On February 5, 2005, the state charged defendant with one count of obstruction of justice, one count of possession of marijuana, and one count of possession of drug paraphernalia. On January 10, 2006, the state dismissed the two misdemeanor possession counts indicating that those charges would be re-filed under a separate case number, and proceeded to trial as to the felony charge of obstruction of justice. At trial, Deputy Portier testified on cross-examination as follows:

Q. Were you investigating Mr. Jones for possession of marijuana?

A. No, sir. Not until he went into his pocket and dropped it right there in front of me.

Q. At that point you started the investigation for possessing marijuana?

A. Yes, sir.

Q. You had no clue he possessed marijuana?
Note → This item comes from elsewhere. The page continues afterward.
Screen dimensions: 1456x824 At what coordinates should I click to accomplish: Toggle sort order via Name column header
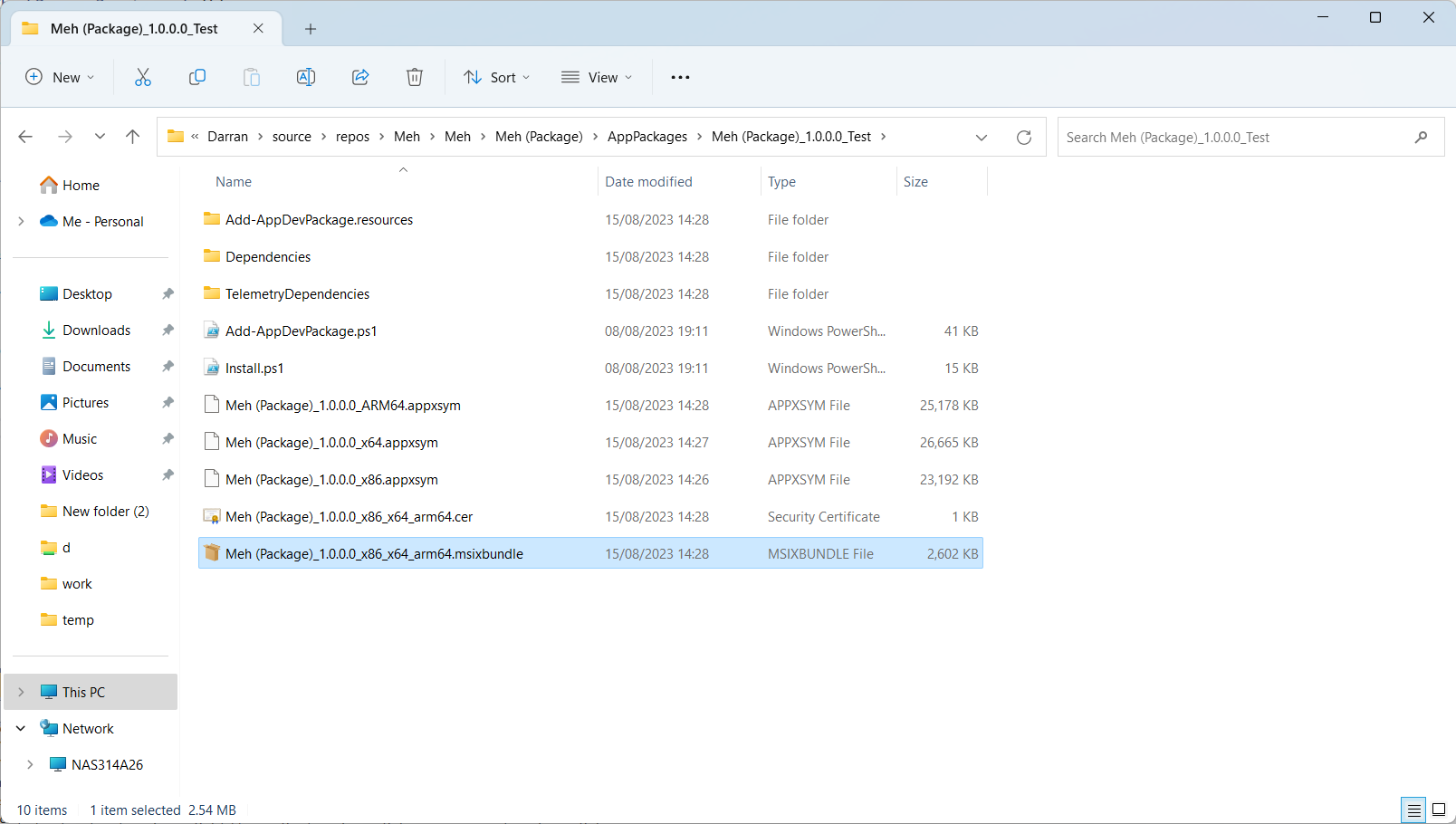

A. Your [sic] exactly right.

A six-person jury returned a verdict of guilty of attempted obstruction of justice. Defendant filed motions for post-verdict judgment of acquittal under La.C.Cr. P. 8212 and for a new trial. On February 1, 2006, the trial judge granted defendant's motion for post-verdict judgment of acquittal and ordered defendant released. In granting defendant's motion, the trial court observed that the marijuana was not "evidence" until defendant removed it from his pocket and dropped it on the ground. The judge found that defendant did nothing more to the marijuana, such as stomp it into the ground or attempt to empty it from its bag and disperse it. The judge questioned the legitimacy of the obstruction of justice charge as it applied to the marijuana in this case:

I am concerned that ... I don't know how you can have attempted, and I am worried about that ... [b]ecause you have got to have a specific intent ... [I]n the light most favorable to the State, it seems to me there could be a very good argument here of double jeopardy, in that by doing the same thing, if that is all he had done without the obstruction, he would be guilty of possession of marijuana. He did nothing more and he is also guilty of obstruction of justice. And to me that's the conflict in my mind. So I am going to grant the judgment of post verdict of acquittal ... I just, in the eyes of justice feel, that if a man does nothing more than what he already did, possession of marijuana, I don't see how he committed another crime. And you can't commit two crimes at the same time.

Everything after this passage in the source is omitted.